La Formule E, une menace ?

Au vu du communiqué de Honda, il est alors possible de s’interroger : le groupe japonais ne va-t-il pas définitivement délaisser la F1 pour la Formule E ? En effet, un tel engagement dans la série électrique serait logique, pour un groupe voulant prioriser ce domaine.

Si Jean Todt par exemple ne voit pas la Formule E menacer à terme la F1, ce n’est pas le cas d’Alejandro Agag, le promoteur de la discipline, ou d’autres observateurs. Le départ de Honda relance ainsi le débat : à terme, la Formule E n’est-elle pas une menace existentielle pour la F1 ?

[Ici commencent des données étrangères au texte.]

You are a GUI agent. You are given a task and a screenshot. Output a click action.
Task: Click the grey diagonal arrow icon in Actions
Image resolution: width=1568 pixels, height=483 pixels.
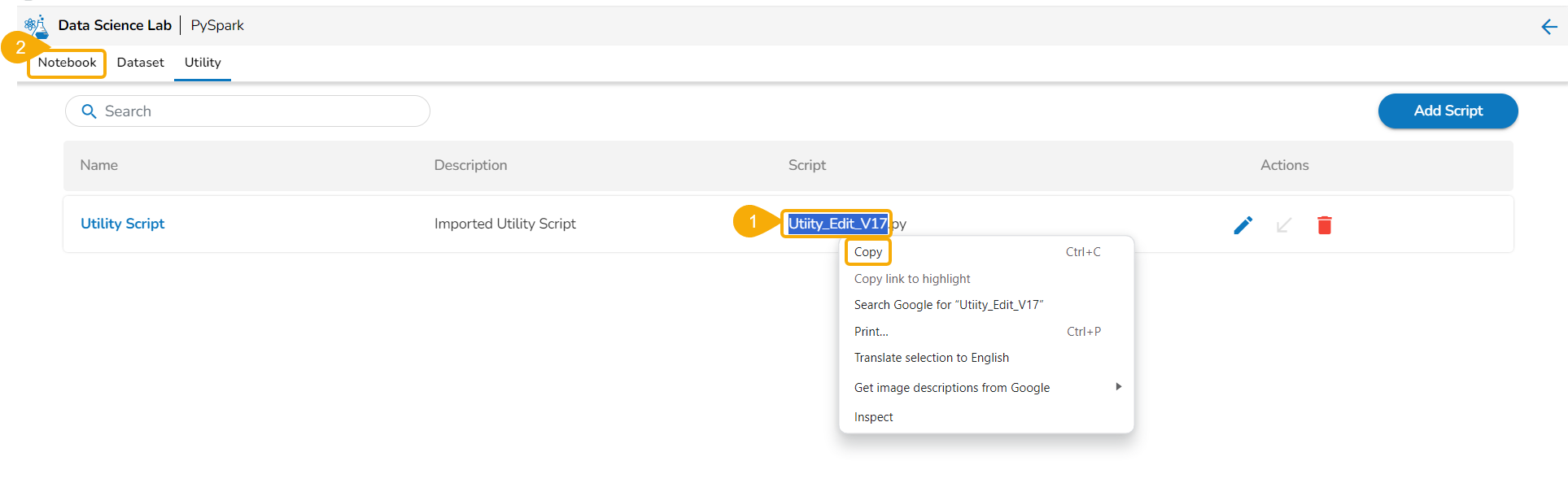(1283, 225)
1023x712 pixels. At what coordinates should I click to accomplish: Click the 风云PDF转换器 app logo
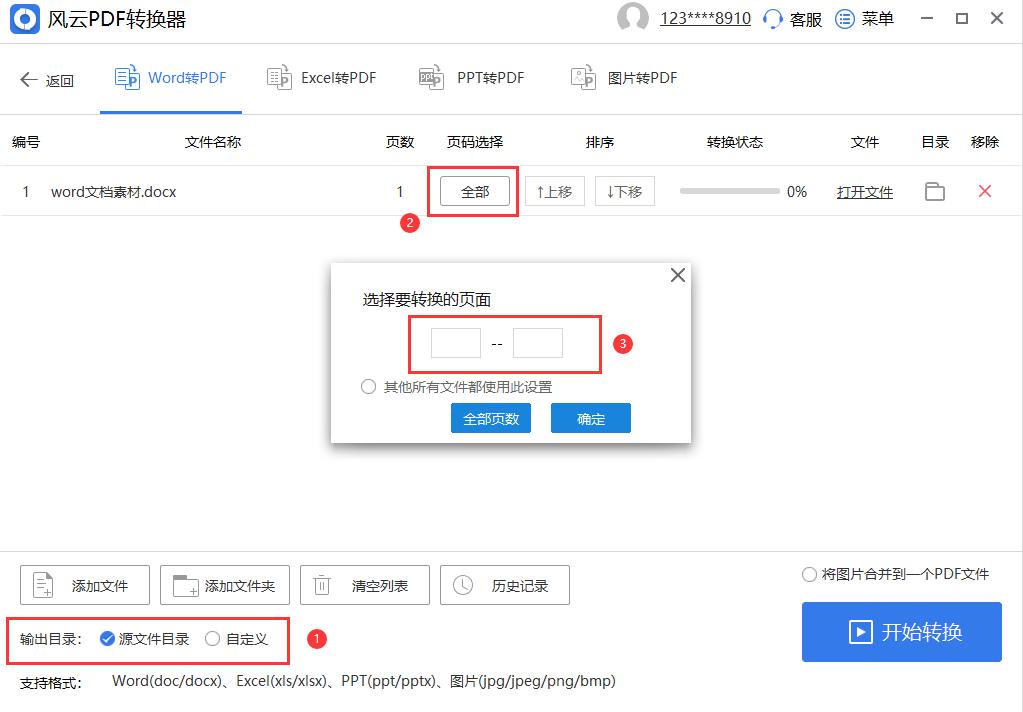24,18
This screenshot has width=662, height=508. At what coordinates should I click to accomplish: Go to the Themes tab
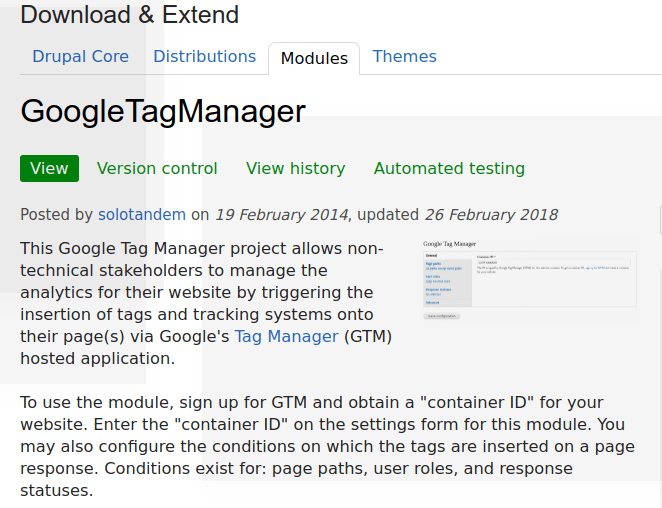click(x=404, y=57)
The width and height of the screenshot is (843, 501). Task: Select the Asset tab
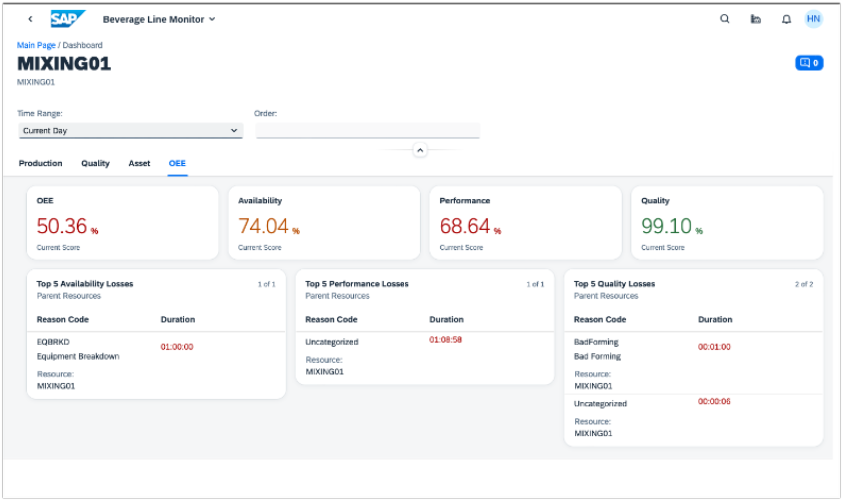pos(139,163)
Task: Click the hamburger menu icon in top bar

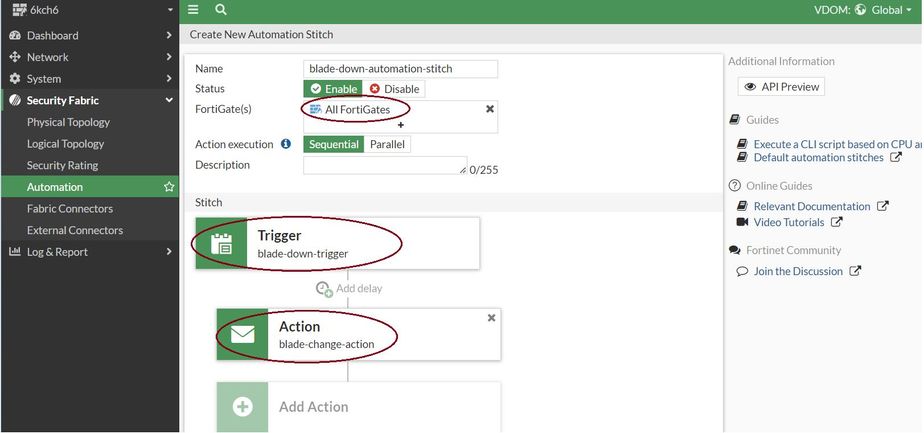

C’est d’ailleurs la tendance actuelle de l’industrie en général. Cette évolution est ainsi logique pour Mark Callagher, l’ancien responsable de Cosowrth dans la discipline : « La Formule 1 risque aujourd’hui de perdre un peu de sa pertinence pour les constructeurs automobiles, et en particulier pour les constructeurs qui ne sont pas encore investis dans ce sport, car le monde des véhicules évolue beaucoup plus vite qu’on ne le pensait il y a cinq ans. Je pense que le départ de Honda, bien qu’il soit choquant, est tout à fait conforme à ce que nous voyons se produire dans le monde entier. Pour la Formule 1, cela pose des questions assez fondamentales sur ce qu’ils vont faire au cours des trois ou quatre prochaines années. »

Le monde du sport a déjà vu une série être totalement asséchée par la Formule E : le WEC. En quelques mois, Porsche et Audi ont délaissé le WEC pour la Formule E. Sans compter que la discipline attire de plus en plus de constructeurs prestigieux (Jaguar, Mercedes, PSA, BMW…). Si la qualité des pilotes suit, c’est bien à ce moment que le leadership de la F1 pourra être remis en question.

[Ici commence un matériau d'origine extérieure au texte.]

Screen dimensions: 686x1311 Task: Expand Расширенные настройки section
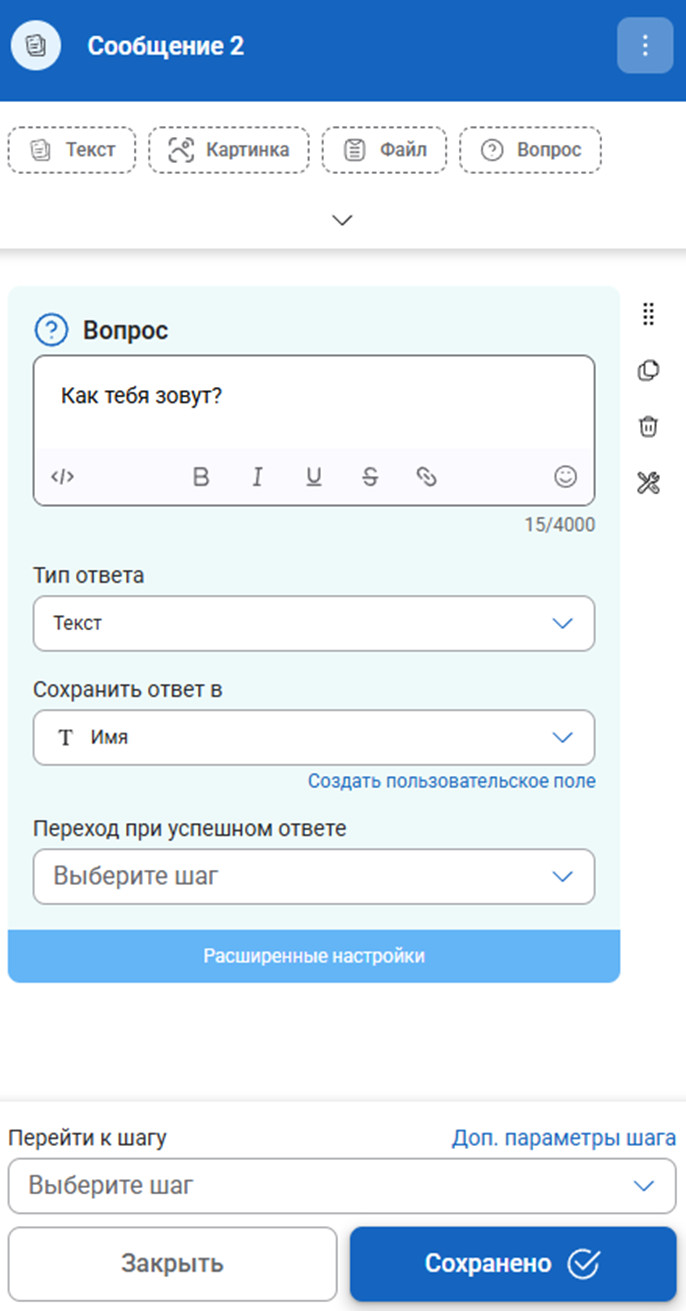(314, 956)
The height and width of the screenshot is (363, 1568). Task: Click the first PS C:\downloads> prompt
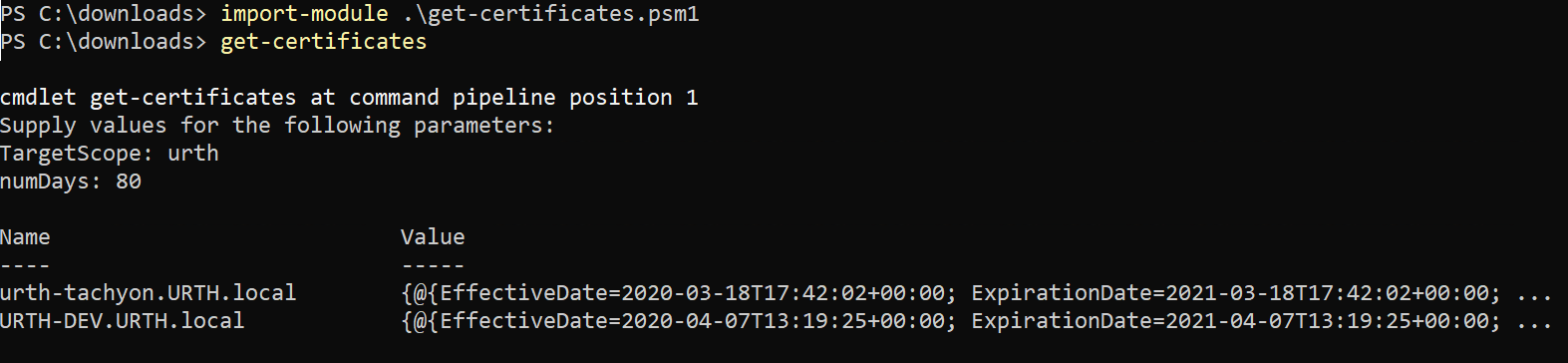(x=104, y=14)
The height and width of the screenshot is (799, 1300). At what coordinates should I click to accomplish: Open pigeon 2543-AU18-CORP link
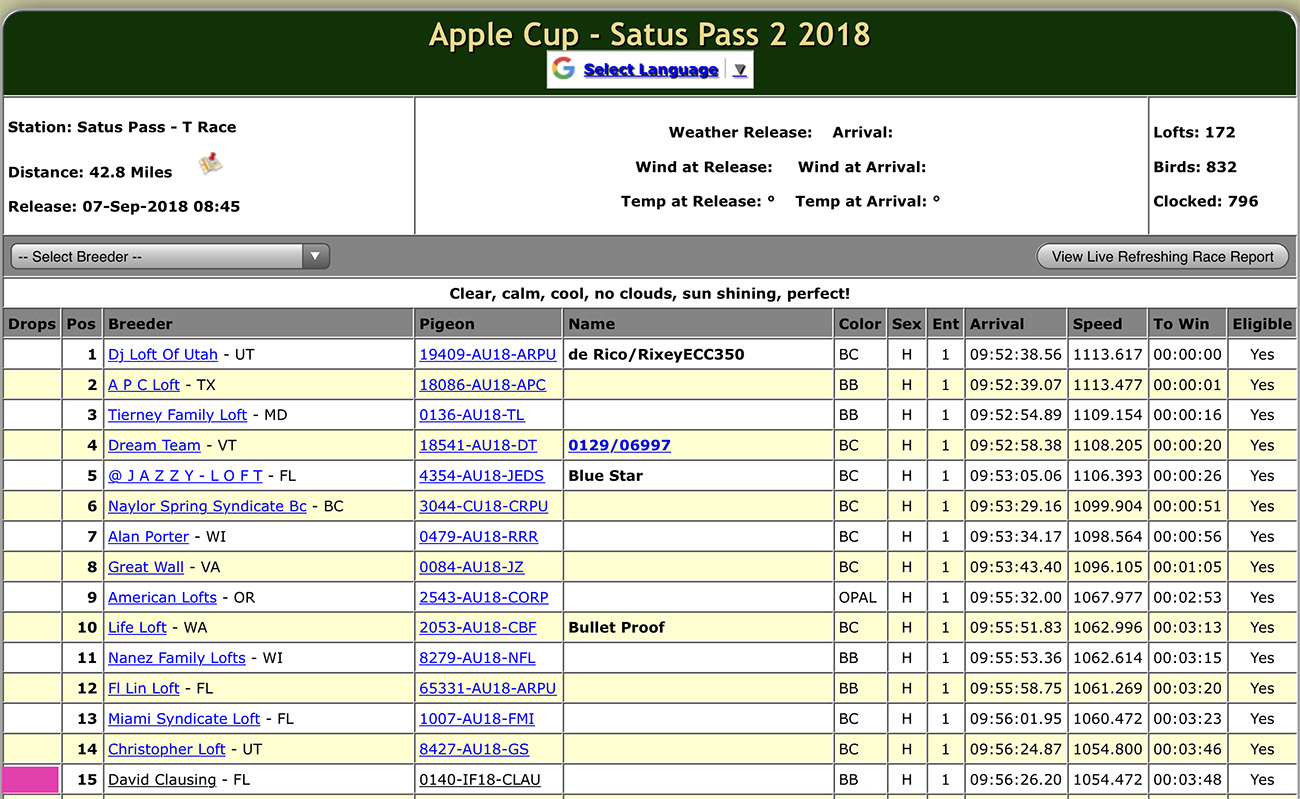point(483,597)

La future motorisation de la F1 : un tournant décisif.

Mais nous n’en sommes pas encore là. Pour autant, afin d’éviter ce risque, la question de la prochaine motorisation des F1 sera décisive.

Les nouveaux moteurs de F1 devraient être introduits en 2025-2026 et une grande question se pose déjà : quelle direction emprunter ?

Ce que le choix de Honda veut dire, c’est ceci : le groupe japonais semble davantage croire dans l’électrique que dans l’hybride – pour lequel la F1 a beaucoup poussé. Que doit alors faire la F1 ? Tenter de prendre la Formule E à son propre jeu en allant vers l’électrique ? Ce serait assécher l’identité de la discipline. Poursuivre vers l’hybride ? Honda l’a prouvé, ce choix pourrait ne pas être pertinent aux yeux de grands constructeurs (car il s’agit aussi d’en attirer de nouveaux…). Et une stratégie 100 % carburants durables semble un peu légère pour contenter tout le monde. Revenir aux V10 pour tout miser sur le romantisme sonore ? Ce serait un choix anachronique.

En mai dernier, Cyril Abiteboul, qui a une grande expérience des moteurs chez Renault, résumait ainsi la situation, en évoquant la piste d’une F1 à multiple technologies, entre moteurs hybrides et électriques, ce qui pourrait être en effet une piste à explorer : « Le romantique en moi dirait [de revenir aux V10], mais bien sûr, en 2025, le monde sera différent. Les moteurs électriques sont une tendance lourde. Selon moi, il faudra étudier, ces prochaines années, la pertinence du MGU-H pour les voitures de série. Parce que clairement, ce composant a été introduit dans ce but. Et aujourd’hui, nous ne voyons aucune transposition de cette technologie sur les voitures de série. (…) Et ensuite oui, une diversité dans les technologies employées serait génial. Mais il faut veiller à ne pas créer trop d’inégalités dans les performances. Il pourrait être intéressant de discuter non pas de la prochaine génération de moteurs, mais de la prochaine génération de carburant, parce que nous croyons toujours que la F1 doit épouser une technologie hybride - pas 100 % électrique, pour un certain nombre de raisons. »

Entre hybride et électrique, entre bio-carburants et nouveaux moteurs, la F1 se retrouve ainsi face à un dilemme, que révèle le choix de Honda : c’est tout simplement la question de la pertinence de la série, pour les grands motoristes, qui se pose à moyen terme… Un dossier de plus sur la pile de travail de Stefano Domenicali.